═════ Information supplied
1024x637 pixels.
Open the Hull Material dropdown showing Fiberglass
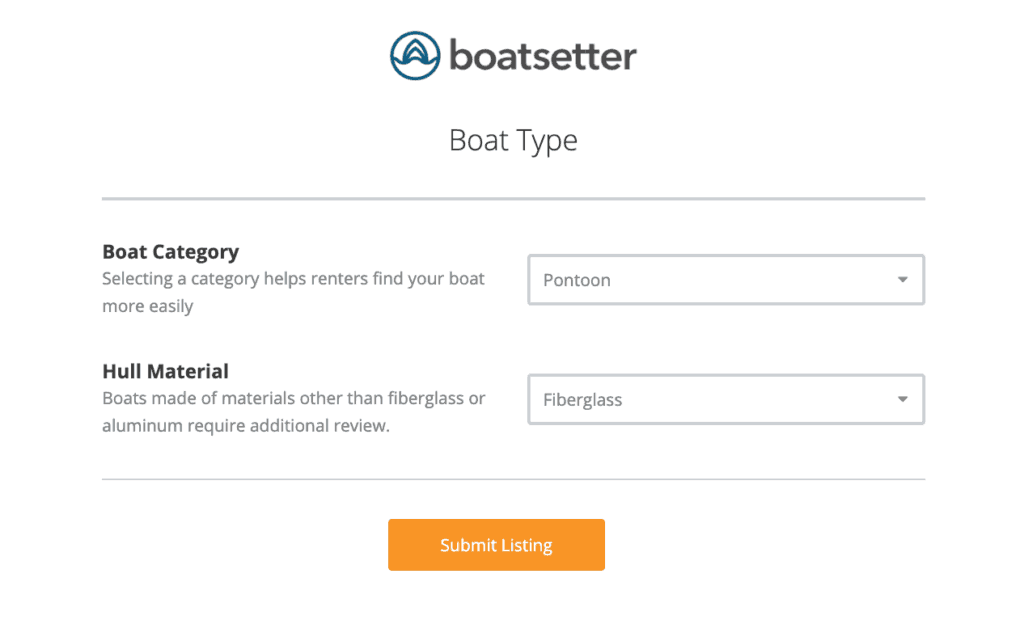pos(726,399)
══════════
═════ Information supplied
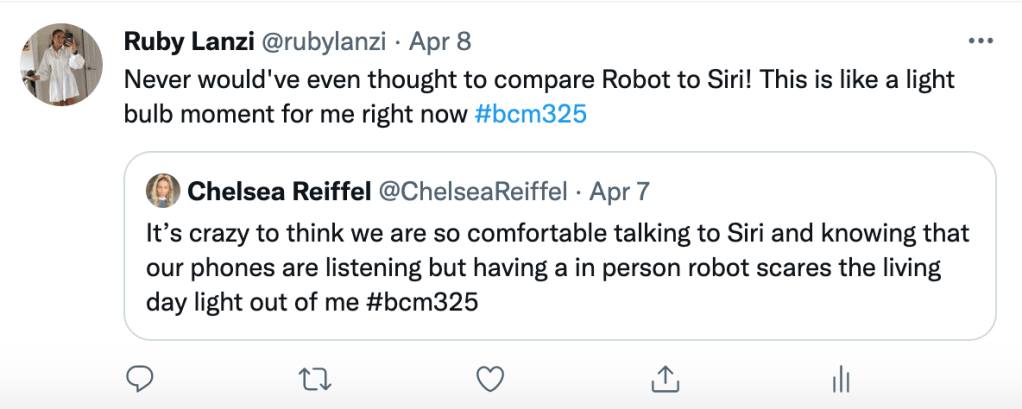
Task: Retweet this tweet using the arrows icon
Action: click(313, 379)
══════════
Identify every line in the entries above that contains the string "Hull", treating uppercase and lowercase letters as distinct, and copy each such line in full.

Open the Hull Material dropdown showing Fiberglass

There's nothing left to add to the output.